- Theatrical release poster
- Directed by: Cazzie David Elisa Kalani
- Written by: Cazzie David Elisa Kalani
- Produced by: Diablo Cody Lauren Hantz Liana Weston Mason Novick Evan Silverberg Billy Mulligan
- Starring: Sofia Black-D'Elia; Ray Nicholson; Cazzie David; Raymond Cham Jr.; Jon Rudnitsky;
- Cinematography: Christine Ng
- Edited by: Autumn Dea
- Music by: Michael Penn
- Production companies: Entertainment 360; Hantz Motion Pictures; MXN Entertainment;
- Distributed by: Utopia
- Release dates: March 9, 2024 (SXSW); February 7, 2025 (United States);
- Running time: 89 minutes
- Country: United States
- Language: English
- Box office: $12,989

= I Love You Forever =

I Love You Forever is a 2024 American comedy drama film written and directed by Cazzie David and Elisa Kalani and starring Sofia Black-D'Elia, Ray Nicholson and Cazzie David.

==Plot==
Mackenzie is a college law student who lives with two roommates, Ally and Lucas.
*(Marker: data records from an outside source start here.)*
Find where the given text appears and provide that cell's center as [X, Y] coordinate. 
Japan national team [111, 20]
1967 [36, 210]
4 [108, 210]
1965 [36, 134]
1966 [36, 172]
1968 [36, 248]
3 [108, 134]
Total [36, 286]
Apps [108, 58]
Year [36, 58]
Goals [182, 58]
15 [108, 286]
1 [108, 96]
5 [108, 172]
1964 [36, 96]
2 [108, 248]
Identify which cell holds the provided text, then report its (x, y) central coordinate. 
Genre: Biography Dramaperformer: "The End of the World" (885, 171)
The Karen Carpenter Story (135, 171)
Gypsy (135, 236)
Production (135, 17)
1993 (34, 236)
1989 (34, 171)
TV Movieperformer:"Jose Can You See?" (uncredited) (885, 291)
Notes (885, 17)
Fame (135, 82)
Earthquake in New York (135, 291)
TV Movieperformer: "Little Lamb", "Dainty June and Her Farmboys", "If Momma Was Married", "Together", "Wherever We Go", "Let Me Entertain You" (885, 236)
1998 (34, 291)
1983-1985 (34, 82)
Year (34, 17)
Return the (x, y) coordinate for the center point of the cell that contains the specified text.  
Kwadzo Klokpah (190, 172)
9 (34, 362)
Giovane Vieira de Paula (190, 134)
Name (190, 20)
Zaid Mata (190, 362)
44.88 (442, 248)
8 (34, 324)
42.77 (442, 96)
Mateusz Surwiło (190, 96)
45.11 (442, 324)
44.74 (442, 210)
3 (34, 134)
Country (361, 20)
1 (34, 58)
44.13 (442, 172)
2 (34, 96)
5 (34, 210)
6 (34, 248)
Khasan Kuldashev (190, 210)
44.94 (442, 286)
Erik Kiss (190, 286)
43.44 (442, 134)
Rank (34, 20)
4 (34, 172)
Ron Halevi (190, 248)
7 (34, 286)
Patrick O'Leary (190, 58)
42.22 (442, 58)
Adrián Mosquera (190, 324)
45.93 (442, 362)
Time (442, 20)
One day, she meets a young man named Finn who works as a newscaster, and they hit it off. They go on a romantic first date and proceed to enter into a relationship. Things go well at first, and Finn declares his love for Mackenzie over a news broadcast. Eventually, however, Finn displays many unsavory characteristics, including insecurity, neediness, manipulativeness, and self-righteousness, as well as increasingly critical behavior. Mackenzie remains conciliatory towards Finn, though, and forgives the toxic aspects of his personality. One day, Mackenzie runs into an old hookup of hers named Jake, and she semi-reluctantly gives him her new phone number. Finn discovers this and goes into a rage, even threatening to commit suicide. This leads to Mackenzie and Finn splitting up. Mackenzie is upset and blames herself for the breakup. One night, she watches Finn make a news broadcast, and finds him professing his love for a new woman on air (just as he had done for Mackenzie). Mackenzie reacts incredulously.

==Cast==
- Sofia Black-D'Elia as Mackenzie
- Ray Nicholson as Finn
- Jon Rudnitsky as Lucas
- Cazzie David as Ally
- Raymond Cham Jr. as Jake
- Oliver Cooper as Harrison
- Ashley Marie Jones as Hotel Manager

==Release==
The film premiered at South by Southwest on March 9, 2024. It was released in the United States on February 7, 2025.

==Reception==
 Metacritic, which uses a weighted average, assigned the film a score of 72 out of 100, based on four critics, indicating "generally favorable" reviews.

Samantha Bergeson of IndieWire graded the film a B+.

Stephen Saito of Variety gave the film a positive review, calling it "a fresh take on a toxic relationship."

Fletcher Peters of The Daily Beast also gave the film a positive review and wrote, "If that is the goal, as sad as it may be, then it is successful; this is a feel-bad movie."

Brian Tallerico of RogerEbert.com gave the film a negative review and wrote, "...this is a movie that wears out its welcome early, spinning around the same relationship ideas, and, worst of all, failing to give its lead enough character depth to justify spending so much time with her."